C'est sous le poids de son regard pensif que je m'exécute et ferme les yeux afin de me plonger dans l'état méditatif qui me permettra de me ressourcer. Mais, avant que je ne l'aie véritablement atteint, apaiser mes pensées en ébullition après tous les événements de ces dernières heures n'a rien d'aisé, j'ai la totale surprise de sentir soudain quelqu'un venir s'allonger auprès de moi! Ouvrant les yeux, je découvre avec effarement qu'il s'agit de mon épouse, et sans armure encore!
"Sylënn? Que..."
Un air gêné sur le visage, elle pose doucement un doigt en travers de mes lèvres et me murmure de me taire avant de se blottir contre moi, chastement certes, mais je n'en reviens tout de même pas! Me gardant bien de tout geste malencontreux, je passe tendrement un bras autour de ses épaules, savourant cette victoire imprévue plus amplement encore que celle que je viens de remporter contre mon ennemi.
Bien des heures plus tard, nous rejoignons la salle de réunion où se trouvent déjà plusieurs de mes compagnons: Elzekiël bien sûr, mais aussi Lydiël, l'archère Hinïonne, et Tylëas l'ancien Vagabond. Nyllyn et Yliria ne tardent pas à nous rejoindre, leur présence engendrant aussitôt une tension palpable que Lydiël s'empresse de rompre:
"Bien, puisque tout le monde est là, nous pouvons commencer j’imagine. Cher cousin, nous feras-tu cet honneur en nous expliquant tout ceci ?"
Je réprime durement une grimace lorsqu'elle prend la parole, l'intention est louable mais elle usurpe une fois de plus la place de mon épouse et cela finira par coincer sérieusement. Toutefois le moment est mal choisi pour l'inciter à la prudence. D'autre part il y a dans cette situation quelque chose qui me dérange fortement à titre personnel, aussi est-ce après avoir fixé sévèrement chacune des personnes présentes, exception faite des deux jeunes Elfes, que je prends la parole d'un ton dur:
"Je n'ai guère l'habitude de justifier mes actes, cousine, ceux qui ne sont pas prêts à me faire confiance sont libres d'aller voir ailleurs si j'y suis. Toutefois j'admets que la situation est particulière, aussi vais-je le faire cette fois."

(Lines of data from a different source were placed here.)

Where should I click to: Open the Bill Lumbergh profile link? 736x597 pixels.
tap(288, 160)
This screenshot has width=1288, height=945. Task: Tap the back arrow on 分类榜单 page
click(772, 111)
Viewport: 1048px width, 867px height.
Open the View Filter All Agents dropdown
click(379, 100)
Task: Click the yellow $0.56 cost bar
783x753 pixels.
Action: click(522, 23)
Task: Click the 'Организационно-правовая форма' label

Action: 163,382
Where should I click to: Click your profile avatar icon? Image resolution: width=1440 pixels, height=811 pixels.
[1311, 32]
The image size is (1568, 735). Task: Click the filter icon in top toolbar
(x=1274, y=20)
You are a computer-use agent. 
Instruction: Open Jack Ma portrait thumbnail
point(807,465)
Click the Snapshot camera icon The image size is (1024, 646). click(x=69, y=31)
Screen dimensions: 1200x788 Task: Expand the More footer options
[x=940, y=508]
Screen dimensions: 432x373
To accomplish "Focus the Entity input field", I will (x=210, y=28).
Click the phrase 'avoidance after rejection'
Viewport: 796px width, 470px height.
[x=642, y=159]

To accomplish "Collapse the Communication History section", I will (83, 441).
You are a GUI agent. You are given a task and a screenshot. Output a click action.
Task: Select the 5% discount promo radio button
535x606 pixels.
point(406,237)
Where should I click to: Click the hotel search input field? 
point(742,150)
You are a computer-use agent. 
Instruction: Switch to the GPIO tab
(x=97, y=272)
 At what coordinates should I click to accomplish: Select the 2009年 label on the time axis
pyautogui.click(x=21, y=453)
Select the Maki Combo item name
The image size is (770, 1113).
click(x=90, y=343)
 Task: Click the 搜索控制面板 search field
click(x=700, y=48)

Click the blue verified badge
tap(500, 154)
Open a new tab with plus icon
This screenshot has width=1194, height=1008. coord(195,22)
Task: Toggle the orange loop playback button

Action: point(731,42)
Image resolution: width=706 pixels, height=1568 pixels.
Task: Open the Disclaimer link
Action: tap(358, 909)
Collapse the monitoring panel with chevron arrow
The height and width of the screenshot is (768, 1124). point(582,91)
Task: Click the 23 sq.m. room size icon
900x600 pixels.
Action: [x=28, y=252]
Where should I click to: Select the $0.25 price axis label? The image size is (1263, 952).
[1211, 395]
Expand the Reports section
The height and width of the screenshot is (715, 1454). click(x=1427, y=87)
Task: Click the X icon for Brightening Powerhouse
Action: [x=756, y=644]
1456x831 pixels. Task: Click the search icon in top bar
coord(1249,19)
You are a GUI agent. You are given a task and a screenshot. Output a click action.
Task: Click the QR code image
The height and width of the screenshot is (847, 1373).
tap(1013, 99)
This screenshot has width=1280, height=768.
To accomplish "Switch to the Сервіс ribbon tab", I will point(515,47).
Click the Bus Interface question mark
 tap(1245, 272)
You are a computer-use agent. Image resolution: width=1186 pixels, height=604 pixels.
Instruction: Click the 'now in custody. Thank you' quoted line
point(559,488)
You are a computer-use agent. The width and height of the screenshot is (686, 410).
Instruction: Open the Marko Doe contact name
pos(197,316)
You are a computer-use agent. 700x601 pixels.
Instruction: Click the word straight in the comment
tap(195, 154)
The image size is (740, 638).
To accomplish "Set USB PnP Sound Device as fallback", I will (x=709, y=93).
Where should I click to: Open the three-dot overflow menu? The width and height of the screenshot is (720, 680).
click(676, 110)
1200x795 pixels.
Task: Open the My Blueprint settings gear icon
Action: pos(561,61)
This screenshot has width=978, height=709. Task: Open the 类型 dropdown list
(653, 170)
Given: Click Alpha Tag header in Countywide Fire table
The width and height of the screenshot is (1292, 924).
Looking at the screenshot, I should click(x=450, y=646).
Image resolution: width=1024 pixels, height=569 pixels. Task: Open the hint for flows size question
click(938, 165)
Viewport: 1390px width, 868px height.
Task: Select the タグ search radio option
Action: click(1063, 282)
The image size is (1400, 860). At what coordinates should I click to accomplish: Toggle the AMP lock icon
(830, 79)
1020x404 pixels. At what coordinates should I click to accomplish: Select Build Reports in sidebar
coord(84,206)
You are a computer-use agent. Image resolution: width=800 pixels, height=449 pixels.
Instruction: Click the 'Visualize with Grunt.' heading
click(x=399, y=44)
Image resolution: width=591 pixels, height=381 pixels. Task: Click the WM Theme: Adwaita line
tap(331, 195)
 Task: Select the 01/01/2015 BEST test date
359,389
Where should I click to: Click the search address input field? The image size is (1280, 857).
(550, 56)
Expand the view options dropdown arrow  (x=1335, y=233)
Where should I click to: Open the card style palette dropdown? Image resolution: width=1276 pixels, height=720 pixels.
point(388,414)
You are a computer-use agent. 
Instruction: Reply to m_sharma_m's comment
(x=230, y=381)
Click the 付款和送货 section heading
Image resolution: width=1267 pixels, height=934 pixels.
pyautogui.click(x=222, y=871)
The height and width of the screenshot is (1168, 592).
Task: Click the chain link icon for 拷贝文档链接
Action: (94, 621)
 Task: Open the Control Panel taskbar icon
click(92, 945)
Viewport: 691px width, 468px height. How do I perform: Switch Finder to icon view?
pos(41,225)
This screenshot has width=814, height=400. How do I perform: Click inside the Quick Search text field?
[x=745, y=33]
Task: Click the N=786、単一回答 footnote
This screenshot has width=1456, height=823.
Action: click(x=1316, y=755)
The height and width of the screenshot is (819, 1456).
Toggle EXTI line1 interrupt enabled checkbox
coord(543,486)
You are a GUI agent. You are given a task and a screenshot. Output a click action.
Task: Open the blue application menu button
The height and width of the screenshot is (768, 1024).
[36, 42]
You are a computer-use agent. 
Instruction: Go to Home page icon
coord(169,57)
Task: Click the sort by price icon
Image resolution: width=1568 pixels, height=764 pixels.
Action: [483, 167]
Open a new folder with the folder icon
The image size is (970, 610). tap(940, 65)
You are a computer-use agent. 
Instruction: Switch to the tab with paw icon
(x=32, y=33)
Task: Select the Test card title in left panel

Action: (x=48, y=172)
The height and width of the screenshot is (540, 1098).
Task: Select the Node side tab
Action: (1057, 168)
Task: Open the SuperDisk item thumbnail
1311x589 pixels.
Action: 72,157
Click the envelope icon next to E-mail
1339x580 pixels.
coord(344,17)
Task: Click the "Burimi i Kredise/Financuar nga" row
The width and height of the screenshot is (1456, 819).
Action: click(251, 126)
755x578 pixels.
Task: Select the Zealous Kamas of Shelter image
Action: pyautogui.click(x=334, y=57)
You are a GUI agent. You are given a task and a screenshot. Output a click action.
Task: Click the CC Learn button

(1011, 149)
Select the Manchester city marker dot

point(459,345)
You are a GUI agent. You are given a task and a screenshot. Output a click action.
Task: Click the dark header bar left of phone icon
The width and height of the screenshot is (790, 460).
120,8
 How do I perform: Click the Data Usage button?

Je marque une courte pause pour donner du poids à mes paroles, puis reprends:
"Sithi m'a demandé de protéger et de guider notre peuple, c'est exactement ce que je suis en train de faire. Dites-moi, combien de fois devrons-nous encore perdre notre patrie, combien de défaites devrons-nous encore subir avant de comprendre que la voie que prônent les Ithilausters ne mène nulle part? Ils nous incitent au racisme le plus primaire et nous isolent pour conserver leur main-mise sur le peuple, sur nous. Ils prônent notre supériorité sur tous les autres peuples dans ce même but, mais réfléchissez : avons-nous connu tant de succès et de bonheur que nous puissions nous flatter d'avoir fait mieux que les autres races? Croyez-vous vraiment que nos armées sont assez puissantes pour que nous soyons en mesure d'affronter seuls Oaxaca et ses hordes innombrables alors même que nous venons de perdre plusieurs de nos colonies? Alors qu'elle a réussi à menacer jusqu'à notre capitale et à trucider nos souverains?"
Nouveau silence, aussi pesant qu'une montagne, puis je poursuis:
"J'ai combattu les forces de cette maudite sur ses propres terres, j'ai affronté ses troupes et ses créatures parmi les plus puissantes et je vous l'affirme: sans alliés nous nous ferons écraser. Continuons à mépriser tout ce qui n'est pas Sindel, ou Hinïon, exactement comme vous êtes en train de le faire, et bientôt il nous faudra chercher une nouvelle terre, si tant est qu'il reste des Sindeldi pour fuir."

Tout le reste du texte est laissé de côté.